Veronika Sassen verließ das Zechengebäude und ging zurück zu ihrem Wagen. Sie fuhr aus dem Grubengelände hinaus, lenkte den Wagen über den holprigen Weg zum Italienerlager und fuhr an dem Stacheldraht entlang wieder hinaus zu der geteerten Straße.
Am Fenster seines Zimmers stand Cabanazzi und winkte verstohlen, als er den weißen Sportwagen langsam am Zaun vorbeifahren sah. Er hatte gewartet, er wußte, daß Veronika um diese Zeit kommen und – nachdem sie ihn nicht mehr im Krankenrevier antreffen würde – am Lager vorbeifahren würde.
Veronika hielt nicht an, sie winkte nicht einmal zurück, sie sah nur kurz hinüber zu dem Mann mit dem bloßen Oberkörper, um nicht noch hungriger und verlangender nach ihm zu werden, als sie es schon war.

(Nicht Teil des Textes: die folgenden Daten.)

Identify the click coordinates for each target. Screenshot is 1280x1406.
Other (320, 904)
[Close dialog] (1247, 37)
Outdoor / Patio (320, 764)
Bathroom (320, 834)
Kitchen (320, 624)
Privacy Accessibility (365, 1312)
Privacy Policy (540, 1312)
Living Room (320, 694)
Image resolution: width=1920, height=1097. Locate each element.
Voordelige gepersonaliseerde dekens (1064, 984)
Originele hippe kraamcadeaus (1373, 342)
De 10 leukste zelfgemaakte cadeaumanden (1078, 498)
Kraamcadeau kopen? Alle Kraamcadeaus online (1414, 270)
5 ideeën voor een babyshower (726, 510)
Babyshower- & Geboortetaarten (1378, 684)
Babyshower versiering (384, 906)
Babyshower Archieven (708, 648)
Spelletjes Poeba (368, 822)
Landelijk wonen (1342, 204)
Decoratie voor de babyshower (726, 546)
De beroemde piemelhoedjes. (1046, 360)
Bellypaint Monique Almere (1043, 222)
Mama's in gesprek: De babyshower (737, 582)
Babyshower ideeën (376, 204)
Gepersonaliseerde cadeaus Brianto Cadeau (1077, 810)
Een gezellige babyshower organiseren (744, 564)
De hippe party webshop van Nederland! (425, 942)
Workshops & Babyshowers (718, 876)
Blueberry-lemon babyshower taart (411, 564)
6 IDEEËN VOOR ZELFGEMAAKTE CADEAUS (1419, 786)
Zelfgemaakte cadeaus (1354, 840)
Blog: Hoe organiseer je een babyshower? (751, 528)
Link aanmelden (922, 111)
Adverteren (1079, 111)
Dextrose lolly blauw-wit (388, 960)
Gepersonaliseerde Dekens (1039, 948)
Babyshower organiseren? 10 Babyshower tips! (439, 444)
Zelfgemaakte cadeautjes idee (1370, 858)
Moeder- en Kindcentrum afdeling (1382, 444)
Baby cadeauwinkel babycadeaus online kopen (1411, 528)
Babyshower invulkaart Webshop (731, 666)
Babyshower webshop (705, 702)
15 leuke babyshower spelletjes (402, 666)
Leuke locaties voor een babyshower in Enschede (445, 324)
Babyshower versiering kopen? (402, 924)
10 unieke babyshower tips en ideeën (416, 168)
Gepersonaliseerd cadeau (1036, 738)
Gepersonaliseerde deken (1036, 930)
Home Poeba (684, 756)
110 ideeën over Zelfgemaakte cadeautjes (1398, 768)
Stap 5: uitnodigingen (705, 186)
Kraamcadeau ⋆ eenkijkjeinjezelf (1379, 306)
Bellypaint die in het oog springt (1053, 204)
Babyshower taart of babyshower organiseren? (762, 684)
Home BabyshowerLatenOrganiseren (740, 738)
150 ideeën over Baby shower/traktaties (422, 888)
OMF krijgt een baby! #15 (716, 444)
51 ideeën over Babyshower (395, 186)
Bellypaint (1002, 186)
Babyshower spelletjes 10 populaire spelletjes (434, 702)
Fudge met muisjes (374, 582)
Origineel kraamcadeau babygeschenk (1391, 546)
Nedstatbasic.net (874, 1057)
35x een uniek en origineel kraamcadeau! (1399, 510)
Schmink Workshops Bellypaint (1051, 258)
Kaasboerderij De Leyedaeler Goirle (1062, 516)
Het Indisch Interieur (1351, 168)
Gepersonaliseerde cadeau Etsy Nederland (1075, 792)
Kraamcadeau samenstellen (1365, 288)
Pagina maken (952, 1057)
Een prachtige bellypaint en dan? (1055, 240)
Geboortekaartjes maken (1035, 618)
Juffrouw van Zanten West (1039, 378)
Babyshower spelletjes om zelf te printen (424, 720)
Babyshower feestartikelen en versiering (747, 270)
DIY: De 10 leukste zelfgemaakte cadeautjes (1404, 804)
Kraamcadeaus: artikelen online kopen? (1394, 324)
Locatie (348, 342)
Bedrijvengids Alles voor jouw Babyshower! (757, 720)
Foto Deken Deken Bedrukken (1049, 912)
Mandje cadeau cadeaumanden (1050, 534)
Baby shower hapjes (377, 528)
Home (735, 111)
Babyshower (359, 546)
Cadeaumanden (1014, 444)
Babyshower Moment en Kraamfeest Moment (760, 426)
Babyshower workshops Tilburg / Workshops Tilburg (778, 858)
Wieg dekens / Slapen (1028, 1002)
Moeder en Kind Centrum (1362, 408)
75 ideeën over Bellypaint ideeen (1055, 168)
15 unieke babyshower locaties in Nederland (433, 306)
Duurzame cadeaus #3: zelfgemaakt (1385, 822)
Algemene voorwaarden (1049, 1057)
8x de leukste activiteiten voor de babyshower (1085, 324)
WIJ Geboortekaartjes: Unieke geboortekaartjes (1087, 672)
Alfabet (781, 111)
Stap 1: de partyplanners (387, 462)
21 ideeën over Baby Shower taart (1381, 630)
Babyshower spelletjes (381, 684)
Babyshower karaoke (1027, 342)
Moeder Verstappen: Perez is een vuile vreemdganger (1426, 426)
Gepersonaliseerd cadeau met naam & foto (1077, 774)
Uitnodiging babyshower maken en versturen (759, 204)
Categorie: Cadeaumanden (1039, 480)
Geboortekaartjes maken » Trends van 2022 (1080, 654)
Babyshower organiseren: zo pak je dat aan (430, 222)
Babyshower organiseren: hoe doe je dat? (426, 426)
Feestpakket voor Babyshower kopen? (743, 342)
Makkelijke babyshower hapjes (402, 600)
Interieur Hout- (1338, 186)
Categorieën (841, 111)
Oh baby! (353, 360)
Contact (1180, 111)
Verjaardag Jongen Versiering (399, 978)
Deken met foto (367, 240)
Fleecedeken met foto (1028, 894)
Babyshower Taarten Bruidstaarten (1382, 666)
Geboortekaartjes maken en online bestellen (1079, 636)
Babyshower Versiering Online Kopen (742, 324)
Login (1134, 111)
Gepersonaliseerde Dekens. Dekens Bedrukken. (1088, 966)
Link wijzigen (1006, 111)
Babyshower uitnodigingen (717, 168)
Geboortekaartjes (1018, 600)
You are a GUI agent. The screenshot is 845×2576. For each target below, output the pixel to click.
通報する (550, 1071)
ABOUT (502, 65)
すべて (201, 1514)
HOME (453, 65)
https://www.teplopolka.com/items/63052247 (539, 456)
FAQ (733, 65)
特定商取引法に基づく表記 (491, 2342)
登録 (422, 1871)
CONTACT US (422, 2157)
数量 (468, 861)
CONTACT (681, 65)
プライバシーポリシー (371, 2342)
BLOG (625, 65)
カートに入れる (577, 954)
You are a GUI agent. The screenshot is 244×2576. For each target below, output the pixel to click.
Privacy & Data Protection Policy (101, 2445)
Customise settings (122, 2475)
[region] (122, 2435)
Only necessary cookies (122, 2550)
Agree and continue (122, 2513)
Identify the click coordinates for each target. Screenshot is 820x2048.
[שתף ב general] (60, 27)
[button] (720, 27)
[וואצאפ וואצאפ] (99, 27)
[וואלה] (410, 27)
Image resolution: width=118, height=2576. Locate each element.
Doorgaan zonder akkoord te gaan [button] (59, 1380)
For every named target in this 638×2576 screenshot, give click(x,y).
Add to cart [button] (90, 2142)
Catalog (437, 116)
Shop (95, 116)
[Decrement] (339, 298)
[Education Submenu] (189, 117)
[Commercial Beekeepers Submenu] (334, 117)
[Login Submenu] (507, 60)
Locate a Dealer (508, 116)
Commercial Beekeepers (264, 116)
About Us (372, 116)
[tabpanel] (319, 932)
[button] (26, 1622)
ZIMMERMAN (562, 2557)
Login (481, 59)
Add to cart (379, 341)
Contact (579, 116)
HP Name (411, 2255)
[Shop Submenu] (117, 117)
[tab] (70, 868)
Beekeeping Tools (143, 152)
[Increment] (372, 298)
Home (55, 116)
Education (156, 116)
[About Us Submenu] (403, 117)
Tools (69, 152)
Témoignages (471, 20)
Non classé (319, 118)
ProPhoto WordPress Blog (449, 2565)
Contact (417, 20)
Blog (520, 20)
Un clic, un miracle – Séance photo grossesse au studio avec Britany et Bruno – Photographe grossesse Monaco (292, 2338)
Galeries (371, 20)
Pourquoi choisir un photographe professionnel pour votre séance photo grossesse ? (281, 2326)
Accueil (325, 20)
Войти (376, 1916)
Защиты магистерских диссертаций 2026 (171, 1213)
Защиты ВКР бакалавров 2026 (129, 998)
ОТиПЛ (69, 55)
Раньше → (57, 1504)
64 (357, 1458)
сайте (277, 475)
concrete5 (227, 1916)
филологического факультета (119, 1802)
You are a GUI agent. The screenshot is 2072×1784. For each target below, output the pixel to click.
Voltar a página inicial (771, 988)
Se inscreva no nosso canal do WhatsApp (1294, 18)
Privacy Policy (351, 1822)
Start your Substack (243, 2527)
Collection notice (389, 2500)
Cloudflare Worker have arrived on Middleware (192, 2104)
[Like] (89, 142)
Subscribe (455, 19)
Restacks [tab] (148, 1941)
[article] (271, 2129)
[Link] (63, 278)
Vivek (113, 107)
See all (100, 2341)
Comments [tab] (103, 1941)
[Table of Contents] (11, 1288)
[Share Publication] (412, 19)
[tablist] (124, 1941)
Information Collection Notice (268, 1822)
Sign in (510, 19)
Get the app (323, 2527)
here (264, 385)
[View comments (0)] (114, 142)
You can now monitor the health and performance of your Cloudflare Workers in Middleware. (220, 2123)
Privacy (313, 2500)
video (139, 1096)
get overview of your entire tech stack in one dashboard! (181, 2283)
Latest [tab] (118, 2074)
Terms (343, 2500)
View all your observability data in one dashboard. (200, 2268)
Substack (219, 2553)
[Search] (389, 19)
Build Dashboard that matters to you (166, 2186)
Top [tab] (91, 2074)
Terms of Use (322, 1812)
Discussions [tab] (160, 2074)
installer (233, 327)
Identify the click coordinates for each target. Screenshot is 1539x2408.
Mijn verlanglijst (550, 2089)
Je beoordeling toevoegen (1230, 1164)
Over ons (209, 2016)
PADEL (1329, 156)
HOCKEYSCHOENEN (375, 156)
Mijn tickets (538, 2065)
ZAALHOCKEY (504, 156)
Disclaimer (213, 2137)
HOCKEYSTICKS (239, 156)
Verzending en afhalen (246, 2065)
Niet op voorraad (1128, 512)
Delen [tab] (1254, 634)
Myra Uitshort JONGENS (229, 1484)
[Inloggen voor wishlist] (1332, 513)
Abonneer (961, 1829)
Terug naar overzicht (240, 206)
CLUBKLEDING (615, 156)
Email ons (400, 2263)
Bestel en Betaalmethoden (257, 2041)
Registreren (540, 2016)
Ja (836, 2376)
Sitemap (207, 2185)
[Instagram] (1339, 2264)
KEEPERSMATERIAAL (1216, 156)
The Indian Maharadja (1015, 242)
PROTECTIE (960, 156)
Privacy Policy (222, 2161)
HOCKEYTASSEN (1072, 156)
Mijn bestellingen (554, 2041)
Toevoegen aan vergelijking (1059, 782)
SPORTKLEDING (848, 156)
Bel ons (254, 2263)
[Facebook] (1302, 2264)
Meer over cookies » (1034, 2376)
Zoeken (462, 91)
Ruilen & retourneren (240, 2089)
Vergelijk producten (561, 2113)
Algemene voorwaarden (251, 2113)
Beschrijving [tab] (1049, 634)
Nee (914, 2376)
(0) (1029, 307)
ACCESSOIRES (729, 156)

Sie gestand sich ein, eine Niederlage erlitten zu haben, eine Niederlage, die alles andere überdeckte und die ihren Stolz maßlos verletzt hatte.
Dr. Pillnitz war ehrlich erfreut, als man ihm Waltraud Born meldete. »Herein mit Ihnen, schöne Kollegin!« rief er, seine Stimme klang allerdings schwach. Die diensthabende Krankenschwester mischte sich ein: »Nicht länger als zehn Minuten … Anordnung vom Chefarzt.«
»Ich bringe Ihnen Grüße von Emma II mit«, sagte Waltraud lachend, obwohl sie zutiefst erschrak. Dr. Pillnitz sah verheerend aus, ein Totenschädel, mit Haut überzogen. Die Augen lagen tief in den Höhlen, die Hautfarbe war gelblichweiß, die Nasenspitze glänzte wächsern.
Waltraud setzte sich auf die Bettkante und legte einen Blumenstrauß auf die Bettdecke.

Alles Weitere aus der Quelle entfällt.